Designing a data privacy solution using AWS

Anonymization of the data using AWS Data brew

AWS has been a popular choice for cloud solutions and for all the right reasons. The following article suggests some approaches to designing a data privacy solution using AWS. They have been a part of my bachelor's thesis

Diagram

Components:

  1. AWS S3: As explained in the previous solution, s3 is an object-based service used to store the data

  2. AWS Glue DataBrew: This is a service by Amazon that aids data scientists and machine learning engineers in cleaning and normalizing the data.

  3. AWS Athena: Amazon Athena is a serverless, interactive analytics service built on open-source frameworks, supporting open-table and file formats. Athena provides a simplified, flexible way to analyze petabytes of data where it lives.

Explanation:

the data in question to be anonymized is stored in an s3 bucket. Moreover, Macie can be used to detect sensitive data from the already present data. The data from s3 is then loaded into the aws glue data brew which has jobs that mask the sensitive PII column-wise after the data is masked, the masked data is then stored in s3 which creates an external table on top of Athena

Drawbacks:

Using aws Macie to detect sensitive data might work for use cases where the user might have accidentally entered sensitive data such as credit card information inside the s3 bucket. In our use case, the data that we want to mask is just not sensitive data, but data that can be used in conjunction with other data to identify the users as well which is something where Macie fails. Additionally, the AWS data brew has limited support for masking the sensitive data and if the attacker knows the method or the technique using which the data was masked, it might be easy for the attacker to re-identify the data.
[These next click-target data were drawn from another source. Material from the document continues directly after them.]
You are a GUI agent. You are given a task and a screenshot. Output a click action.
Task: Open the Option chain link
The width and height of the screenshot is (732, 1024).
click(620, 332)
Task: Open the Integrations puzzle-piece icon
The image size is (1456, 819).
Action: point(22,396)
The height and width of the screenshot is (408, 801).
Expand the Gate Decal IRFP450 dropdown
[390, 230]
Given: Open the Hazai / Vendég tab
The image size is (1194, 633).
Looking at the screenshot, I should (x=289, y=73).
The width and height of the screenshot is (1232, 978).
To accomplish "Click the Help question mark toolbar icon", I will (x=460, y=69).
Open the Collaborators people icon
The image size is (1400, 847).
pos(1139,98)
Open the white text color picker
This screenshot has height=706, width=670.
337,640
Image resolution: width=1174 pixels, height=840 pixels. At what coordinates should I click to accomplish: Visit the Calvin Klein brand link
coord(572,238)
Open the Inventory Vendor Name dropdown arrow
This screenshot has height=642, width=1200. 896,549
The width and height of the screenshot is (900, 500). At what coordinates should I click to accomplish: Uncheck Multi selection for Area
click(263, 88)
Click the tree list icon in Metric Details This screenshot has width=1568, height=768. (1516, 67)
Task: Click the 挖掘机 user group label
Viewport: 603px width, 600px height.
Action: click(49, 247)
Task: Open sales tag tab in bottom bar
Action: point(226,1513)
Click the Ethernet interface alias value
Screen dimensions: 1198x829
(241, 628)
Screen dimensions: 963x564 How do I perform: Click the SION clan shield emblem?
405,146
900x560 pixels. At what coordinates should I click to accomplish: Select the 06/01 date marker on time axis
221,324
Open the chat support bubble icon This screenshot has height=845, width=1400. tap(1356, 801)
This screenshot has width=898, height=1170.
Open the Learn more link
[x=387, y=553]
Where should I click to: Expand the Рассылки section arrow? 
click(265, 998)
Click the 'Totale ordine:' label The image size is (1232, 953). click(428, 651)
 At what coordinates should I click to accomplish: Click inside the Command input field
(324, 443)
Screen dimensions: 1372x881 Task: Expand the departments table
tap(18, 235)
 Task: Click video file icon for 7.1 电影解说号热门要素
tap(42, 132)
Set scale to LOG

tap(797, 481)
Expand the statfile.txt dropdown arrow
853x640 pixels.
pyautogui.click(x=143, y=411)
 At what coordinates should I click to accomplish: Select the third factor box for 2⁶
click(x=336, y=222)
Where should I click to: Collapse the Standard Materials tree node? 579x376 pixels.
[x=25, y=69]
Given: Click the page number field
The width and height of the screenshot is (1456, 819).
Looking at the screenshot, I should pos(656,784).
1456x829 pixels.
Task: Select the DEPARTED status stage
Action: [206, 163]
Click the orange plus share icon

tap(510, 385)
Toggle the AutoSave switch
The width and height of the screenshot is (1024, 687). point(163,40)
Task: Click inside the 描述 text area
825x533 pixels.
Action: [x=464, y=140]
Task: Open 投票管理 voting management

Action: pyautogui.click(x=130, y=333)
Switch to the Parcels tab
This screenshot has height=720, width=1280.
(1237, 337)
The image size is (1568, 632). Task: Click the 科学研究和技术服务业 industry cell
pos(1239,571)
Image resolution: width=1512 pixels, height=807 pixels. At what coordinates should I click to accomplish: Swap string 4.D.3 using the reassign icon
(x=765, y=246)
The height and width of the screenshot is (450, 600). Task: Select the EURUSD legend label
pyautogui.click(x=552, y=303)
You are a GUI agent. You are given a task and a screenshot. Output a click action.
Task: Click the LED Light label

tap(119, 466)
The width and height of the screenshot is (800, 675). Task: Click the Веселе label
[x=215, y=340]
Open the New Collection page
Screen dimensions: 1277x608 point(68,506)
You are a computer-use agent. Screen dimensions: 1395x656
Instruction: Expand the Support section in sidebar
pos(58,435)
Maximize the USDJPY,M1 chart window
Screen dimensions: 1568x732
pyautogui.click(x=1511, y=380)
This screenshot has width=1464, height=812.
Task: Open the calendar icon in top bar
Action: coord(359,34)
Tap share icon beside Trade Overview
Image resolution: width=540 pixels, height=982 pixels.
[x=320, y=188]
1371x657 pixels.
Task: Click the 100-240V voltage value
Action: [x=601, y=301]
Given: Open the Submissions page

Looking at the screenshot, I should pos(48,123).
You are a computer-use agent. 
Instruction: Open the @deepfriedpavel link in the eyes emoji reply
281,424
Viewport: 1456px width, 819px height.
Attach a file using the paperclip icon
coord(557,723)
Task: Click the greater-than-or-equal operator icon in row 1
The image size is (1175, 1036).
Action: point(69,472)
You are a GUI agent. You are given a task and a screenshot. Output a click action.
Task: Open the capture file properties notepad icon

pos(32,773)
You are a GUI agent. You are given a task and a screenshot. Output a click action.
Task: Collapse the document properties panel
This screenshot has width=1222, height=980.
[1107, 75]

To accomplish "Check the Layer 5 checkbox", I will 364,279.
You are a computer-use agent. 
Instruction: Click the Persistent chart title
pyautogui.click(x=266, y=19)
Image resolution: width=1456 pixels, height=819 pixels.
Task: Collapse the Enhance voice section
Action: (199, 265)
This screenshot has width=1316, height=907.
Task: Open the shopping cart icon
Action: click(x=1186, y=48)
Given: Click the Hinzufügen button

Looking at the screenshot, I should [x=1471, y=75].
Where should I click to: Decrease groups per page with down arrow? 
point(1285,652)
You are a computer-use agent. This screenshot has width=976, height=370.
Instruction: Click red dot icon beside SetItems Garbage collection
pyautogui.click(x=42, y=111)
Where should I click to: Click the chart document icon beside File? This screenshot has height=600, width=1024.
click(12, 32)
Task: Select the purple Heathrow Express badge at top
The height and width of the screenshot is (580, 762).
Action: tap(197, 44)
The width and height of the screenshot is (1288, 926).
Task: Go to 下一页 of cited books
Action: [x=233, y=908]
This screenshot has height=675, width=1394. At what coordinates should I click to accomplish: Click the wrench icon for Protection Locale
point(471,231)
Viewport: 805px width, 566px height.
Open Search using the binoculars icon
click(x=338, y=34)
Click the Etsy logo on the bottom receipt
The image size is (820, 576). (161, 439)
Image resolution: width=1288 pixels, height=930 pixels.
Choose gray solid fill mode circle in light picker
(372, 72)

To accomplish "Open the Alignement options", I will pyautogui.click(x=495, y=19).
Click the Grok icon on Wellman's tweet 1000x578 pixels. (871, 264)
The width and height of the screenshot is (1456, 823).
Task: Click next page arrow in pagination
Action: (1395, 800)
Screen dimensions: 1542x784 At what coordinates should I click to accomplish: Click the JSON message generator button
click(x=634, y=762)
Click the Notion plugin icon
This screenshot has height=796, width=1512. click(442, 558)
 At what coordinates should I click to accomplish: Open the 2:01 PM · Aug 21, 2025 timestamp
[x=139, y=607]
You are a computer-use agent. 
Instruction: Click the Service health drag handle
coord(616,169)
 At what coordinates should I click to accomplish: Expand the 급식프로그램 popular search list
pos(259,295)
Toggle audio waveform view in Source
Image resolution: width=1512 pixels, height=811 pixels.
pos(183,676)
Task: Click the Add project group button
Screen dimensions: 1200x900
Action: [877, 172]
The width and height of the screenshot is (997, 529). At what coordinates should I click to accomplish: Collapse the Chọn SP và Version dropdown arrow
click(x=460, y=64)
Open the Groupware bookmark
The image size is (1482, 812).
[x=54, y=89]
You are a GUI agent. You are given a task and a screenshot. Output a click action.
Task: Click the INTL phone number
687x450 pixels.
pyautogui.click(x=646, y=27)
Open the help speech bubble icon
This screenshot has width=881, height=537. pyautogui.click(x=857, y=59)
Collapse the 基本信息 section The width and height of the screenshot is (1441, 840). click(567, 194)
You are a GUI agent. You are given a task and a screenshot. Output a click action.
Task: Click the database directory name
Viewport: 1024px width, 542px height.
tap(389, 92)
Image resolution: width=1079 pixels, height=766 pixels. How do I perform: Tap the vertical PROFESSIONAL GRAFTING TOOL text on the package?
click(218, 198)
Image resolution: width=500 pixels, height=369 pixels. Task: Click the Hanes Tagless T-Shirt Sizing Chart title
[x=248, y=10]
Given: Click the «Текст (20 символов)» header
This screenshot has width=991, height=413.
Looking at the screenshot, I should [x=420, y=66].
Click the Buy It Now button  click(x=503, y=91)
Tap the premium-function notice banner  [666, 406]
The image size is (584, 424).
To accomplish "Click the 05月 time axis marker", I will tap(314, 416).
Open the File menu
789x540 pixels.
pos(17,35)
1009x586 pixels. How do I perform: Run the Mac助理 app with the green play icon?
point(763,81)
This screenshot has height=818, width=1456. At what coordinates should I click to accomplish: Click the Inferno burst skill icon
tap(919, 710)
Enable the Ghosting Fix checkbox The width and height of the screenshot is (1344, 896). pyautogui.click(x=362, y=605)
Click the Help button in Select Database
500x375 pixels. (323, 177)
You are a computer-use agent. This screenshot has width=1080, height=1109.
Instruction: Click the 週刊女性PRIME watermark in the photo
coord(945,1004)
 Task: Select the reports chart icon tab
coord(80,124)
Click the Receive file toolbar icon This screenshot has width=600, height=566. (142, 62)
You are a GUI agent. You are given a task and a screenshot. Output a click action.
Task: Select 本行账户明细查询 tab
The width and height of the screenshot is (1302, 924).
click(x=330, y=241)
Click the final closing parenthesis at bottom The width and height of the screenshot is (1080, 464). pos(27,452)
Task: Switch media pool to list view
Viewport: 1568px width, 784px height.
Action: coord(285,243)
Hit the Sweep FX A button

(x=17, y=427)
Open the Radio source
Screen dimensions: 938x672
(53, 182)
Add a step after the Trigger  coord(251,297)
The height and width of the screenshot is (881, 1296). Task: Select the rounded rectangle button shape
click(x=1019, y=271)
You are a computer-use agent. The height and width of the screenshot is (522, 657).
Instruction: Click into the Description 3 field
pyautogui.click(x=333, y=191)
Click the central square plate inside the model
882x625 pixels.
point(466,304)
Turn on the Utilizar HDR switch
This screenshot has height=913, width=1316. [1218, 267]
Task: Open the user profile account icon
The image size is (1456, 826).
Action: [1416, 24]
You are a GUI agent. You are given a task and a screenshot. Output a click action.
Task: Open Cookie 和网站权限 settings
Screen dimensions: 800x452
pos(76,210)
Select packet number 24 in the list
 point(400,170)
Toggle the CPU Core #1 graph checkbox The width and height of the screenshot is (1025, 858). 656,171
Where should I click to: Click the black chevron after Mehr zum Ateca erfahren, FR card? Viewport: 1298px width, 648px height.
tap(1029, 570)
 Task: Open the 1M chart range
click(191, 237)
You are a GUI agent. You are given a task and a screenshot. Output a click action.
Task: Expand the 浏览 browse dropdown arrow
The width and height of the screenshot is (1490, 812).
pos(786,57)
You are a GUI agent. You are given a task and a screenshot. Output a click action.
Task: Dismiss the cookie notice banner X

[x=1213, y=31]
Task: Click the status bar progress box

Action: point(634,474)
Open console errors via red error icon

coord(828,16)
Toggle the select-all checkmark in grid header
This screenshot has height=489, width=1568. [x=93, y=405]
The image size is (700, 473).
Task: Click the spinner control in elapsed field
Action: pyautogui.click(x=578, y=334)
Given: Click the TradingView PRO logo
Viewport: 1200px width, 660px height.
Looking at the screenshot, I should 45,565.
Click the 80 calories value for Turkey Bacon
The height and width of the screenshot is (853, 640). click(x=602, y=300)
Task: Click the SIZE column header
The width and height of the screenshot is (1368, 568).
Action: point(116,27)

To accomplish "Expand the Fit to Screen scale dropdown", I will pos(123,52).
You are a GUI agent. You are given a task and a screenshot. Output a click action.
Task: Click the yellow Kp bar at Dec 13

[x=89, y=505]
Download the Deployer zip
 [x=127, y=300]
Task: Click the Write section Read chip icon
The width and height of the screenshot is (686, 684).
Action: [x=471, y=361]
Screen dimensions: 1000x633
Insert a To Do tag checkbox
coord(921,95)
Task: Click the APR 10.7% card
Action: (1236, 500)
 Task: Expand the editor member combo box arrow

Data Anonymization Pipeline using Snowflake and airflow

Diagram

Components:

Snowflake: Snowflake is a SaaS data warehouse solution designed solely for the cloud, it supports popular cloud providers like GCP, AWS and Azure. Snowflake can be used to build a data warehouse and data lake right from your browser as Snowflake is a managed service

PYARXAAS: This is a popular Python module that is used as a static anonymization tool. Pyarxaas provides a wrapper to access functions for your local Arx instance.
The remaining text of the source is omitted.